In the sphere of data protection, the referendum results leaves a number of questions unanswered about whether and when organisations in the UK will have to comply with the requirements in the upcoming General Data Protection Regulation ("GDPR").
The GDPR is due to come into force on 25 May 2018. If the UK does not actually exit from Europe until, say, November 2018 (because of the two year negotiation period under Article 50), that would leave organisations with the difficult scenario of having to comply with the GDPR for a short period of time before potentially having then to move to comply with a new UK law.
However, when putting in place any new UK data protection law post-Brexit, it is in practice unlikely that the UK will want or be able to stray far from the principles of data protection set out in the GDPR. Depending upon the form of Brexit undertaken, the UK may be required to adopt certain EU laws anyway, including data protection laws. Also, the UK Government will want to ensure that the transfer of data to and from the UK is not restricted, as this could have a negative effect on UK business. The GDPR includes a provision prohibiting the transfer of personal data outside of the EEA unless adequate protections are in place. If the UK were no longer part of the EEA, to avoid administratively burdensome measures to overcome this prohibition, the Government would be likely to seek an "adequacy decision" from the European Commission, declaring that the UK is "adequate" for data protection purposes. However, this is likely to only be possible if the UK has in place data protection regulation that is essentially equivalent to the GDPR.
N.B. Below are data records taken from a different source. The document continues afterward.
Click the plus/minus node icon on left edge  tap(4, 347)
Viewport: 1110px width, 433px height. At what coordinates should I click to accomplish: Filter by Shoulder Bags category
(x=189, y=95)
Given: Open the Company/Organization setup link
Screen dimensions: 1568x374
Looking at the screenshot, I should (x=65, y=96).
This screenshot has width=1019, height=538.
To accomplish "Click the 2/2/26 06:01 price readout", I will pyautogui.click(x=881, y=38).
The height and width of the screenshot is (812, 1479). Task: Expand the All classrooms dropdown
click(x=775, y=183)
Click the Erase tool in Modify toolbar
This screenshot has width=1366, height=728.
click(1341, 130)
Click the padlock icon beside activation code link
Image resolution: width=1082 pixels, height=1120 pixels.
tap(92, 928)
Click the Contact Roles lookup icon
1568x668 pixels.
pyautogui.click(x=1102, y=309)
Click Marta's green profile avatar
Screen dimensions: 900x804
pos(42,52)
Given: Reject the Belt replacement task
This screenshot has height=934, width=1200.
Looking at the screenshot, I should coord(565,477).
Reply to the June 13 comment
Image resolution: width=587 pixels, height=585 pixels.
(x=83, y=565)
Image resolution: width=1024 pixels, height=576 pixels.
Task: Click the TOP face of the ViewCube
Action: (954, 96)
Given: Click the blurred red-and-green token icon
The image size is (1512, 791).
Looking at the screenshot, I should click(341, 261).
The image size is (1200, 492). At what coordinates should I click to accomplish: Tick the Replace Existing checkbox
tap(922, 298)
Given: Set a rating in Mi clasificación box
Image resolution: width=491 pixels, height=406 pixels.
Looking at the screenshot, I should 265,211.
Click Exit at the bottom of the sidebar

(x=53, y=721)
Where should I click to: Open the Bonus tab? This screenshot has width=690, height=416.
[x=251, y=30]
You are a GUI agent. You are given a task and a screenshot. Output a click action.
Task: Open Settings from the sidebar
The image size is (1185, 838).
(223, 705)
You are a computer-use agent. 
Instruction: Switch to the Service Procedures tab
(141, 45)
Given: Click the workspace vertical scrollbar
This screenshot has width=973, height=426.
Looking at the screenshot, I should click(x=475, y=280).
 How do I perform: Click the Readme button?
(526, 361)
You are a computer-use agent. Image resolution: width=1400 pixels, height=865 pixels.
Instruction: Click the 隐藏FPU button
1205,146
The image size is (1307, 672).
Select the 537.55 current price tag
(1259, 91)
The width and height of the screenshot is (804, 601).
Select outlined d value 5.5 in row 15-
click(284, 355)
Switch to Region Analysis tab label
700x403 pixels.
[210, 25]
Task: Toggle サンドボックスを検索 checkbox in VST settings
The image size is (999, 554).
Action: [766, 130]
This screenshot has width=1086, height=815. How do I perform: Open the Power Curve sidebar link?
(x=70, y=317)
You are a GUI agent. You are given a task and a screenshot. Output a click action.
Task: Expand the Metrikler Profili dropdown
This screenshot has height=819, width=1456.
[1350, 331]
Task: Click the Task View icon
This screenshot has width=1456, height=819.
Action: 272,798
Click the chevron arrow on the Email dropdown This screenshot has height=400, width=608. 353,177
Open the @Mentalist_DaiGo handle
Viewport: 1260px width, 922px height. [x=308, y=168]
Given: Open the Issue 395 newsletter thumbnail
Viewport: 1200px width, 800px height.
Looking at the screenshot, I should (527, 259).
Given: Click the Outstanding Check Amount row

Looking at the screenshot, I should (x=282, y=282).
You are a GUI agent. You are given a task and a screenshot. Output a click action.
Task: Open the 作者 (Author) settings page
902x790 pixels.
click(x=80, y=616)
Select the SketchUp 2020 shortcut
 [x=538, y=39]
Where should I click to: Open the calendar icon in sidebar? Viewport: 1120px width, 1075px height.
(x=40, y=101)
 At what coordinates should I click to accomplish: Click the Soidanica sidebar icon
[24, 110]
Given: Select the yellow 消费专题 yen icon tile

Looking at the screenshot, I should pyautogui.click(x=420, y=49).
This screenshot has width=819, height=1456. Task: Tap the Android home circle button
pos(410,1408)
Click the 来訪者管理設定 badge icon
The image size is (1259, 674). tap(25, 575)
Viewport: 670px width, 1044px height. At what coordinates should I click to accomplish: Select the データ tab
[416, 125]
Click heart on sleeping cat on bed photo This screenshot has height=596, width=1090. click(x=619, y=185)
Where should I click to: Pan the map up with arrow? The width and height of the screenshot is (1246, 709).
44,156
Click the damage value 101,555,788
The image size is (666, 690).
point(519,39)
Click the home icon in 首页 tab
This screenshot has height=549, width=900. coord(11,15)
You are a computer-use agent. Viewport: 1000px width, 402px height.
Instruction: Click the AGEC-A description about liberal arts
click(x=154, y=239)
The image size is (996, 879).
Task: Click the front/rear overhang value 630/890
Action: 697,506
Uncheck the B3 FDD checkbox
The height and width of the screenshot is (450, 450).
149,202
In relation to specific cyber security legislation, the timing of the Network and Information Security Directive (the "NIS Directive") may also have an impact on the UK's implementation and compliance with such legislation. As described above, Member States have until 9 May 2018 to transpose the NIS Directive into national law, and until 9 November 2018 to identify operators of essential services who will be subject to some of the requirements of the Directive. This timing could be similar to the timing of the UK's exit from the EU, meaning that the UK Government may take the decision not to implement the NIS Directive into national law at all. However, given that the Government has already taken steps in anticipation of the NIS Directive (such as the new National Cyber Security Centre), and the importance of international cooperation on cyber security issues, we would anticipate that something similar might be implemented instead.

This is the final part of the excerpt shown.